**Work task**: Report every line below that contains the word "circle", copying each one in full.

**Records to use**:
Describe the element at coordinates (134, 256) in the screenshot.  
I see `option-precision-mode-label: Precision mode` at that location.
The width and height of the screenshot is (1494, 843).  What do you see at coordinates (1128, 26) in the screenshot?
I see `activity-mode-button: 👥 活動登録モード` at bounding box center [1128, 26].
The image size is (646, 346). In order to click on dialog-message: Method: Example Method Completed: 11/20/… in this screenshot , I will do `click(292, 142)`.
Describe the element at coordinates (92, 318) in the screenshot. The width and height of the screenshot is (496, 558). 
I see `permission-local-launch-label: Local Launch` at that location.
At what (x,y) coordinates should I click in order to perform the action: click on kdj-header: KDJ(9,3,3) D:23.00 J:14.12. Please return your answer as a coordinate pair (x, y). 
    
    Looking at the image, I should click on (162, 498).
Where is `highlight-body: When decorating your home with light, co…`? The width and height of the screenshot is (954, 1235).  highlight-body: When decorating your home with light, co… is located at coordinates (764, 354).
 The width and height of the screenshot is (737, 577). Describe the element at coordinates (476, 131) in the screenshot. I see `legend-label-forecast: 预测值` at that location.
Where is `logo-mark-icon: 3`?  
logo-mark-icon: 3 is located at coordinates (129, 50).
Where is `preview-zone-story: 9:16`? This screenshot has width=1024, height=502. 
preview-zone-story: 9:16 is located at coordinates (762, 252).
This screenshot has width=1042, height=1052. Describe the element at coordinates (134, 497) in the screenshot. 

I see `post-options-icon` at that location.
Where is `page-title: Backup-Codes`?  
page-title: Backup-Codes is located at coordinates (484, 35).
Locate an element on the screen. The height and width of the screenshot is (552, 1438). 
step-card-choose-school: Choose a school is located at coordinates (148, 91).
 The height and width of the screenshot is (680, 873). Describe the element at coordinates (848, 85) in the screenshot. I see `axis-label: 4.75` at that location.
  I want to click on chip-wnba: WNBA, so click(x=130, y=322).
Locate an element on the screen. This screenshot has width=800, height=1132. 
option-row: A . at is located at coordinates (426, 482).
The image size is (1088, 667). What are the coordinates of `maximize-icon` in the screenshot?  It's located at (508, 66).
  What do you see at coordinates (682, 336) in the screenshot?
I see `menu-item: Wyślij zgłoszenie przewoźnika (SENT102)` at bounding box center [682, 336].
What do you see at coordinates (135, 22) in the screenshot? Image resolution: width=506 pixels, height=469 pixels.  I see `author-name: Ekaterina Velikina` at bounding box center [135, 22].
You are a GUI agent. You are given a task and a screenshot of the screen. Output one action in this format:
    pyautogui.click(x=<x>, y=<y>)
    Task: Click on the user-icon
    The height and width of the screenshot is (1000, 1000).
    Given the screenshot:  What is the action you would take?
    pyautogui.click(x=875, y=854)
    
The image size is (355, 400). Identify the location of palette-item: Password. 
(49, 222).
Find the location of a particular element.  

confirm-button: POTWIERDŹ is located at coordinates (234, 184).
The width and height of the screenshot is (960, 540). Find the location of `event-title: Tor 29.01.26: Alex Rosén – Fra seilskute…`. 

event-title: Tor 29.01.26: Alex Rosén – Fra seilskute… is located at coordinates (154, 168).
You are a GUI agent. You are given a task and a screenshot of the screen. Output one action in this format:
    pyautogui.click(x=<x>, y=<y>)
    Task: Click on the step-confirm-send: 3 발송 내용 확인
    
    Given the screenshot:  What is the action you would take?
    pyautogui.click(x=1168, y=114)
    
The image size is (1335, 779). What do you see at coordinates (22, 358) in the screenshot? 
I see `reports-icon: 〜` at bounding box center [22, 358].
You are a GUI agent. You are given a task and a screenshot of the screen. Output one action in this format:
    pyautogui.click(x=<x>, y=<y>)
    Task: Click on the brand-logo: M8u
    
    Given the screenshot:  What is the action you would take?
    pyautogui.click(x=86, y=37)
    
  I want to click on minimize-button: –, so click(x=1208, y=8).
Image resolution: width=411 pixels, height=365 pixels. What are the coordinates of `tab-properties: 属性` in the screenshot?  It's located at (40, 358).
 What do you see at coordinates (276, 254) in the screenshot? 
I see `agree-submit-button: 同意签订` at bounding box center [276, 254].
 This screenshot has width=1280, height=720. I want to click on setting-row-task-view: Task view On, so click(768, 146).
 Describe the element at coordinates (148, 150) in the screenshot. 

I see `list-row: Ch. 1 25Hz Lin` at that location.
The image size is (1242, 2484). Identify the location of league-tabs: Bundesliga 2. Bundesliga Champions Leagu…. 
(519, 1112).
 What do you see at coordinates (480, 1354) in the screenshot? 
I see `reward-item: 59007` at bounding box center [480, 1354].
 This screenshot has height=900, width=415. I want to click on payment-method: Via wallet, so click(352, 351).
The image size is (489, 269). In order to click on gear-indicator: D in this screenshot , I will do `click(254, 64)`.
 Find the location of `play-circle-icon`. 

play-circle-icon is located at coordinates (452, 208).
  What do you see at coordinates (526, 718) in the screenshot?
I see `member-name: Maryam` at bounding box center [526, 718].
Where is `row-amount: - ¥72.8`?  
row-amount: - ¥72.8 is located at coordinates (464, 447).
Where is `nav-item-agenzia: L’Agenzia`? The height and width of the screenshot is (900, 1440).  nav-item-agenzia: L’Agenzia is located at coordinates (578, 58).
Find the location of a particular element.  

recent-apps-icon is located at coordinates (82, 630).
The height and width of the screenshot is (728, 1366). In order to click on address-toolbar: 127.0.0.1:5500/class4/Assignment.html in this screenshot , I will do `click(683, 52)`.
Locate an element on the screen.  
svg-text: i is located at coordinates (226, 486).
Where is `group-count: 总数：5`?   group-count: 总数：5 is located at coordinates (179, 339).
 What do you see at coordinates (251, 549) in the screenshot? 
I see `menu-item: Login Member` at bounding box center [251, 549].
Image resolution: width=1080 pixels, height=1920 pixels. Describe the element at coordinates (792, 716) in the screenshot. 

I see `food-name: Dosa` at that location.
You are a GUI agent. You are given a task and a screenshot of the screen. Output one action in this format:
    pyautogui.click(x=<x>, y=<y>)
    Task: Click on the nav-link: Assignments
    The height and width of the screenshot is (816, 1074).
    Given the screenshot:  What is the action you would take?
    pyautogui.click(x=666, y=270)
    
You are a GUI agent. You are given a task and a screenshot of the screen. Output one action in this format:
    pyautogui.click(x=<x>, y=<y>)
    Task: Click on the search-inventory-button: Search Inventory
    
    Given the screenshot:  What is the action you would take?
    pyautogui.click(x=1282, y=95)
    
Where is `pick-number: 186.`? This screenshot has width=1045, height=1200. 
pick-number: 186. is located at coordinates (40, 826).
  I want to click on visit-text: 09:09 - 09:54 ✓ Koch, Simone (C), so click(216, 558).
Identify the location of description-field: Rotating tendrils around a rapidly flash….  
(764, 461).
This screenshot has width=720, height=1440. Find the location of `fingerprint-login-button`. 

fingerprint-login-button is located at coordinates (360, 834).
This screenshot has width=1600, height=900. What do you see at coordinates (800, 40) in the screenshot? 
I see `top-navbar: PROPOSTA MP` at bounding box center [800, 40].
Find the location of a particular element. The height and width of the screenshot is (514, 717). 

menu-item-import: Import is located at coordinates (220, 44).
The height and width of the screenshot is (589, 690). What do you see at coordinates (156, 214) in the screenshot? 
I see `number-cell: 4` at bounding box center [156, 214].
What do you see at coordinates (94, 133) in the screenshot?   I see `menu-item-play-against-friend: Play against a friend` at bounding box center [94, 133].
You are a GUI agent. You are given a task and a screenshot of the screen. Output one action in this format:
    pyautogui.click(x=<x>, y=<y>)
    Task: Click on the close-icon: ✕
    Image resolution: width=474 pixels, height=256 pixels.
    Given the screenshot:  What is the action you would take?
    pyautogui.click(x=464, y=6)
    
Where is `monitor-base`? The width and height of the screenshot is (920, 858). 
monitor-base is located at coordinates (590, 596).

**Result**:
 Find the location of `play-circle-icon`. 
play-circle-icon is located at coordinates (452, 208).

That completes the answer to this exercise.